About 100 long-term addicts who have been unresponsive so far to therapies and treatments, will receive drugs under the supervision of a medical doctor in Bonn.

Half of them will receive pure heroin, the other half the substitute drug methadone. Both groups will also undergo psychological and social counselling and will also receive general medical care.

Germany's Federal Drug Commissioner was reported as saying that after comparing and analysing the two treatments, one would get a clearer picture of whether it is really the substance or the psycho-social therapy that does the trick and is more effective.

The German Health Authority is clear that patients will be taken care of in future even if the study fails to produce any conclusive results at the end of three years.

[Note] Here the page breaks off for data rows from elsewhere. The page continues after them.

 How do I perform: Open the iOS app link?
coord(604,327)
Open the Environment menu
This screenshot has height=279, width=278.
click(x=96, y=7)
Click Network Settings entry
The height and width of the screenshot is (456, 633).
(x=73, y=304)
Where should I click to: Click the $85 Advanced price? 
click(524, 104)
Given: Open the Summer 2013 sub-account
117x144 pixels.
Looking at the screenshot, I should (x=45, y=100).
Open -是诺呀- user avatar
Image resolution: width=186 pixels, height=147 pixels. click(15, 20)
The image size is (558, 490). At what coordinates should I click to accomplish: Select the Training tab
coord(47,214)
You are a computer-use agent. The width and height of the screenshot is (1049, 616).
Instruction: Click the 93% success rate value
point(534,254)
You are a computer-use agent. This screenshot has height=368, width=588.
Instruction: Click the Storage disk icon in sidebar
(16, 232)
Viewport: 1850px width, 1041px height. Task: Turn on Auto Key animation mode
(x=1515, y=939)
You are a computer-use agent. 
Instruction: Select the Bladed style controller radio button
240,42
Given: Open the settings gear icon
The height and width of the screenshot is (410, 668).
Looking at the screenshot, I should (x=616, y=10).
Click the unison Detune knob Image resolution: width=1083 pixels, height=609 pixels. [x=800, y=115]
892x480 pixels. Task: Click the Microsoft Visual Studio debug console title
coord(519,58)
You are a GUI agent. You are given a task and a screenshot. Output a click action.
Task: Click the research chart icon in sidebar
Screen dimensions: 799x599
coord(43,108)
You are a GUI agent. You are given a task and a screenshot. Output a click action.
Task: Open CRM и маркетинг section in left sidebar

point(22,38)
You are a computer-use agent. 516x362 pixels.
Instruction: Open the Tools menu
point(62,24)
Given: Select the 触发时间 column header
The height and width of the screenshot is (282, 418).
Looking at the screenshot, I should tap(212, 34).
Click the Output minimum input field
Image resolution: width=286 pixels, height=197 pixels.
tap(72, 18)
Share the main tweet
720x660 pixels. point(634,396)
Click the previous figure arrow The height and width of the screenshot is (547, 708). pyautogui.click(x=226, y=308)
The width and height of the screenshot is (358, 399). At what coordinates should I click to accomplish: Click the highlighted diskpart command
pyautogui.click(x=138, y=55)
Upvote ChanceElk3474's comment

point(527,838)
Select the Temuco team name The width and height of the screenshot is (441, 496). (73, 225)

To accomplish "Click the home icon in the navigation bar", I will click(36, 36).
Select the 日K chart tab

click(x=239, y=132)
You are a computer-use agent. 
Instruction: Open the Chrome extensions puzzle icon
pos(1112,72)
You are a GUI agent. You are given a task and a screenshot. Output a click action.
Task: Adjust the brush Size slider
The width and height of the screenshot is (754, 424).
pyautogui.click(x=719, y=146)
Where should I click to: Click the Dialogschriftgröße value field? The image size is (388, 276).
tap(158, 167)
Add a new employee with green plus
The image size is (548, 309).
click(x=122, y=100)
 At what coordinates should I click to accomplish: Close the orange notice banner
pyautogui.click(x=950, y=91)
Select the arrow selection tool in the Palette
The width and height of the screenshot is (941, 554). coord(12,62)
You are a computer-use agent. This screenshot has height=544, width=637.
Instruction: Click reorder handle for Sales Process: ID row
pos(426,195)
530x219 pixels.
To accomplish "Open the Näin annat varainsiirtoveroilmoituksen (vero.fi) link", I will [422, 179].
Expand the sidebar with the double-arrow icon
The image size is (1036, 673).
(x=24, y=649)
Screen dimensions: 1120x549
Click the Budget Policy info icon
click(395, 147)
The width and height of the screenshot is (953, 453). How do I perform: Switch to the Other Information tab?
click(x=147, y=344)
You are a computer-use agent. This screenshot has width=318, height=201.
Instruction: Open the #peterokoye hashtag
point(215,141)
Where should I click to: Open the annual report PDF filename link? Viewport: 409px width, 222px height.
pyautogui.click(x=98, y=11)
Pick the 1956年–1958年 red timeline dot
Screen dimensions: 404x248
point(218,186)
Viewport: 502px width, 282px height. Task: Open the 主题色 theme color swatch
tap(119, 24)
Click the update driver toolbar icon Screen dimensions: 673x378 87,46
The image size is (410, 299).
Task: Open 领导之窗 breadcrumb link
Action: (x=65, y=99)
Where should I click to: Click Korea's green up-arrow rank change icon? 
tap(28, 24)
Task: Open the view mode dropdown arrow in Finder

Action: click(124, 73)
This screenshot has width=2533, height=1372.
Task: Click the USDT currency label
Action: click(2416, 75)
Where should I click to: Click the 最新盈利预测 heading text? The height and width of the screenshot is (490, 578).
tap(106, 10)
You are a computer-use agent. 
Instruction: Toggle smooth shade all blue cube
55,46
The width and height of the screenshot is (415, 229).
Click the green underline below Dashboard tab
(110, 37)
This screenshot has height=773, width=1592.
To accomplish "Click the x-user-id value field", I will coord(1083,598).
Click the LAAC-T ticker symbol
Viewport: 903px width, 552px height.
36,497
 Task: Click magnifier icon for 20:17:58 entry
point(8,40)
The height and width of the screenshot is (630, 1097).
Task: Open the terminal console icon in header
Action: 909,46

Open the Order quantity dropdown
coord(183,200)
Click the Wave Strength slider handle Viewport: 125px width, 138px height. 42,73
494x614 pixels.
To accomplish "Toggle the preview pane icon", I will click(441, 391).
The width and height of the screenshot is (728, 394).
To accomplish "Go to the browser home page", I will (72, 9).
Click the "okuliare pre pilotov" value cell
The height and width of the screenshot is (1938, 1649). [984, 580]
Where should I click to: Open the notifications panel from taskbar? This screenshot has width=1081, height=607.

But whatever the result, one thing is clear: doctors and health officials will be more knowledgeable about treating drug abuse in the long run.

Reducing crime and death

Experts estimate that there are about 7,000 terminally ill patients among the 120,000 heroin-addicts in Germany, who are not reached by the existing treatments for drug addiction.

This is the group that is most likely to die from the consumption of drugs, and the group that Caspers-Merk hopes to reach with the new heroin project in Bonn.

The aim she says is to reduce the number of deaths from drug overdose, improve security in the cities and give the addicts a chance to survive.

Michael Krausz, the Head of the Federal-wide study hopes to improve the health standard of the participants as well as drastically slash their drug consumption.

The aim of the project is to take drug addicts off the street and break through the vicious cycle of dependence and indulging in crime to afford the next shot. In the long run, the new state-financed programme offers participants a chance to shake off drug dependence once and for all, he believes.

But the bold new programme has also unleashed a wave of criticism. Opponents claim that the German government is now officially facilitating drug abuse at the cost of 665,000 euro alone in Bonn.

Altogether seven German cities are participating in the new heroin-prescription programme.